Output every line of the records below as a JSON list of strings, one string per line, with blank lines omitted.

[Records on locating words and elements]
● ● ● ●
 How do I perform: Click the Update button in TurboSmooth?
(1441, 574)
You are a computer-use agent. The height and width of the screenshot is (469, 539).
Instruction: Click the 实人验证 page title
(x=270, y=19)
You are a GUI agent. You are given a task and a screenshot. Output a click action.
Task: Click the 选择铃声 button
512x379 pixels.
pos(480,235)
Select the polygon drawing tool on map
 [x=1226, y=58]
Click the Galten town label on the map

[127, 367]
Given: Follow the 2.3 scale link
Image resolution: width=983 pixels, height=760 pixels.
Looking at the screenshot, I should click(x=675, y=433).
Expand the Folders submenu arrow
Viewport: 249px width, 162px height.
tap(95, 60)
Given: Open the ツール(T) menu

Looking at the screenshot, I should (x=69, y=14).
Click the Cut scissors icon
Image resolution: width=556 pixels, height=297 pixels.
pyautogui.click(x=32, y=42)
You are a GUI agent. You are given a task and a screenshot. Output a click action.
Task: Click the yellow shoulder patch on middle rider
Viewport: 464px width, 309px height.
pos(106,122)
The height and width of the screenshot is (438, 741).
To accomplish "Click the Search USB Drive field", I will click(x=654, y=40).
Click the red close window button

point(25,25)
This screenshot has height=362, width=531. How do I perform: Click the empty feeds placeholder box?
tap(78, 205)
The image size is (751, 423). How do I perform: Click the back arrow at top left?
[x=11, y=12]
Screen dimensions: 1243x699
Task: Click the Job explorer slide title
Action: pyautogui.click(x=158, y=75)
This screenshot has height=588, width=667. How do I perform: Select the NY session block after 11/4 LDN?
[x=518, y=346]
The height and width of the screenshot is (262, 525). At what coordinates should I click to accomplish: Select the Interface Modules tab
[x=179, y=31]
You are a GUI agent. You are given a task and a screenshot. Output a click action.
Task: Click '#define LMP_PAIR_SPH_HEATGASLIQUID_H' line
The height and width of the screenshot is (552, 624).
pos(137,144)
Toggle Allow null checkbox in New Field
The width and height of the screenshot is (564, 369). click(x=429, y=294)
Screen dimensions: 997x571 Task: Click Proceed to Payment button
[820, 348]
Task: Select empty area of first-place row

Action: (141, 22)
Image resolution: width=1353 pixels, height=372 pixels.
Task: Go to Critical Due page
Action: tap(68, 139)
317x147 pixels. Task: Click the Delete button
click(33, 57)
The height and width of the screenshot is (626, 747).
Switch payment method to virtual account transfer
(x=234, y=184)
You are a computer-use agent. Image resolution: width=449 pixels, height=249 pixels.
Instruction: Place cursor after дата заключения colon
● ● ● ●
> RESPONSE
[
  " How do I perform: Click the Update button in TurboSmooth?",
  "(1441, 574)",
  "You are a computer-use agent. The height and width of the screenshot is (469, 539).",
  "Instruction: Click the 实人验证 page title",
  "(x=270, y=19)",
  "You are a GUI agent. You are given a task and a screenshot. Output a click action.",
  "Task: Click the 选择铃声 button",
  "512x379 pixels.",
  "pos(480,235)",
  "Select the polygon drawing tool on map",
  " [x=1226, y=58]",
  "Click the Galten town label on the map",
  "[127, 367]",
  "Given: Follow the 2.3 scale link",
  "Image resolution: width=983 pixels, height=760 pixels.",
  "Looking at the screenshot, I should click(x=675, y=433).",
  "Expand the Folders submenu arrow",
  "Viewport: 249px width, 162px height.",
  "tap(95, 60)",
  "Given: Open the ツール(T) menu",
  "Looking at the screenshot, I should (x=69, y=14).",
  "Click the Cut scissors icon",
  "Image resolution: width=556 pixels, height=297 pixels.",
  "pyautogui.click(x=32, y=42)",
  "You are a GUI agent. You are given a task and a screenshot. Output a click action.",
  "Task: Click the yellow shoulder patch on middle rider",
  "Viewport: 464px width, 309px height.",
  "pos(106,122)",
  "The height and width of the screenshot is (438, 741).",
  "To accomplish \"Click the Search USB Drive field\", I will click(x=654, y=40).",
  "Click the red close window button",
  "point(25,25)",
  "This screenshot has height=362, width=531. How do I perform: Click the empty feeds placeholder box?",
  "tap(78, 205)",
  "The image size is (751, 423). How do I perform: Click the back arrow at top left?",
  "[x=11, y=12]",
  "Screen dimensions: 1243x699",
  "Task: Click the Job explorer slide title",
  "Action: pyautogui.click(x=158, y=75)",
  "This screenshot has height=588, width=667. How do I perform: Select the NY session block after 11/4 LDN?",
  "[x=518, y=346]",
  "The height and width of the screenshot is (262, 525). At what coordinates should I click to accomplish: Select the Interface Modules tab",
  "[x=179, y=31]",
  "You are a GUI agent. You are given a task and a screenshot. Output a click action.",
  "Task: Click '#define LMP_PAIR_SPH_HEATGASLIQUID_H' line",
  "The height and width of the screenshot is (552, 624).",
  "pos(137,144)",
  "Toggle Allow null checkbox in New Field",
  "The width and height of the screenshot is (564, 369). click(x=429, y=294)",
  "Screen dimensions: 997x571 Task: Click Proceed to Payment button",
  "[820, 348]",
  "Task: Select empty area of first-place row",
  "Action: (141, 22)",
  "Image resolution: width=1353 pixels, height=372 pixels.",
  "Task: Go to Critical Due page",
  "Action: tap(68, 139)",
  "317x147 pixels. Task: Click the Delete button",
  "click(33, 57)",
  "The height and width of the screenshot is (626, 747).",
  "Switch payment method to virtual account transfer",
  "(x=234, y=184)",
  "You are a computer-use agent. Image resolution: width=449 pixels, height=249 pixels.",
  "Instruction: Place cursor after дата заключения colon"
]